It is faster, that is great... Faster is better usually, but not always and hopefully the speed increase is not a result of cutting corners and otherwise bad practices in programming. Assuming it is not I'd have to say good job, I'm impressed except for a couple things...
I have yet to find a page that uses Chrome Frame within IE thus making it a useless installation, even Googles' own V8 benchmark is not utilizing Chrome Frame... Thus, they (Google) releases a product that cannot be benchmarked in comparison to the native product making it useless.
Bottom line for this test, Chrome Frame is useless right now. I cannot find a benchmark that actually tests Chrome Frame thus any results I saw in IE were +/-1% of benchmarking prior to Chrome Frame being installed.
To see what benefit I should expect I installed Chrome, I was impressed with rendering speeds and such, that is great.
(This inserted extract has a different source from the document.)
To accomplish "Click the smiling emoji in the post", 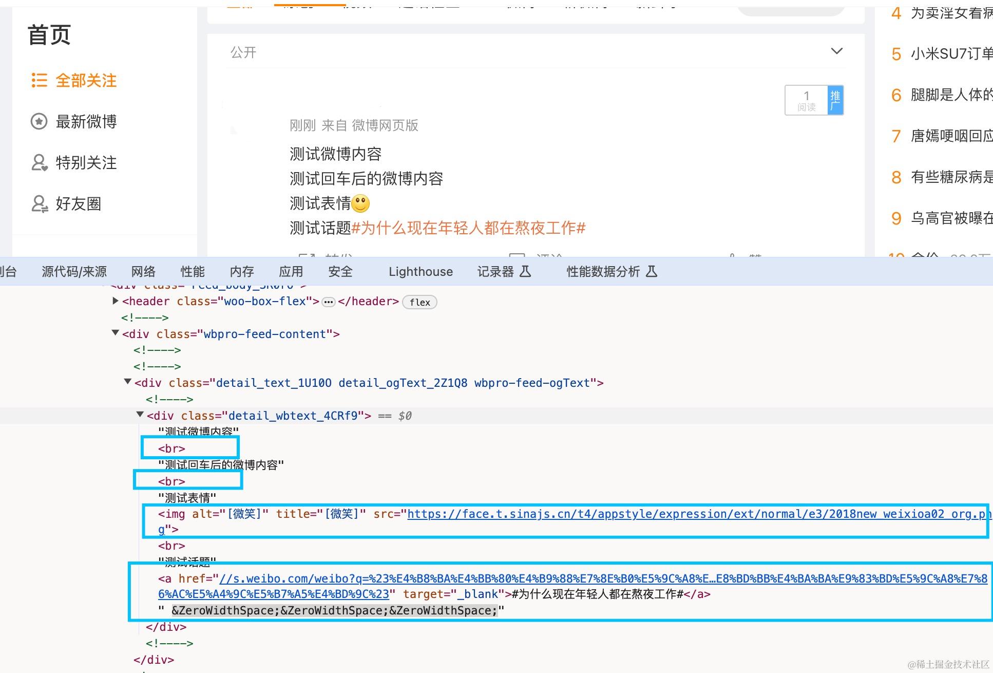I will coord(360,203).
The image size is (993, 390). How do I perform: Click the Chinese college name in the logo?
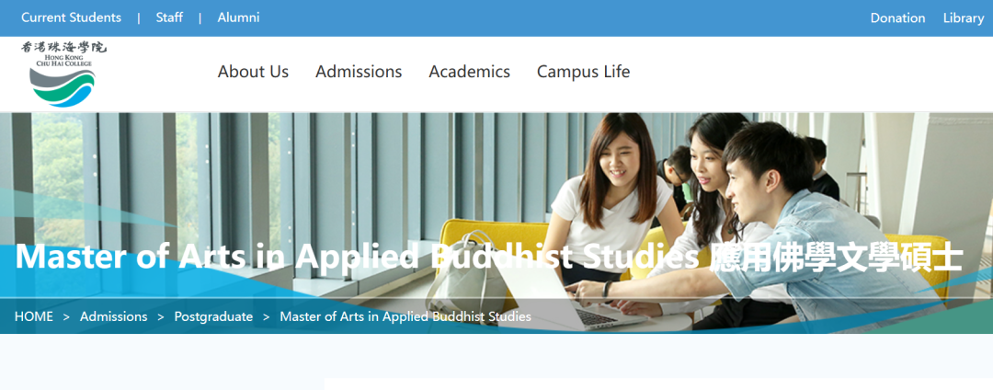(x=63, y=47)
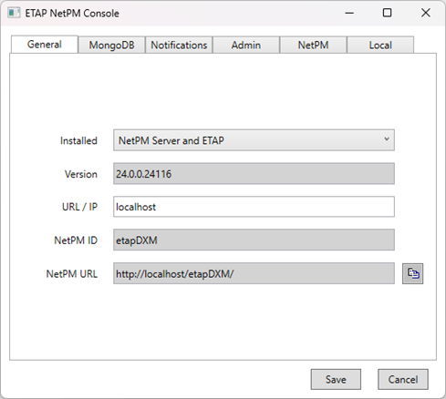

Overall sites I visit though were not noticeably faster.
Another problem, any web page viewed by IE and to benefit from Chrome Frame requires a special tag within the page. That is lame and unlikely to spark interest among the masses... The bottom line is using Chrome is more feasible that updating billions of web pages to utilize Chrome Frame. There is rehtoric around Microsoft of proprietary stuff, Google has done no different in this case.
All said and done with the posted results of this article, that is 5000ms of my life I will never get back, oh no!
Please, someone post useful links to compare speed difference of IE8 JS vs. Chrome Frame. It is irritating at best when articles are posted without reference links to specify "How the results were acquired", "Where the results were acquired" and some real-world comparable tests of average browsing if a point is to be made. I like the update of what is happeneing but there is nothing from this article that helps back the claim to the user such as a SunSpider JS Bencmark that utilizes Chrome Frame.
I tested Chrome vs IE8 on DeVry University site (
http://www.devry.edu ), IE was actually faster in some cases and both comparable overall... That is a real-world browser test. I see no need to update based on a benchmark result made to exploit the good and suppress the lackings of one browser over another.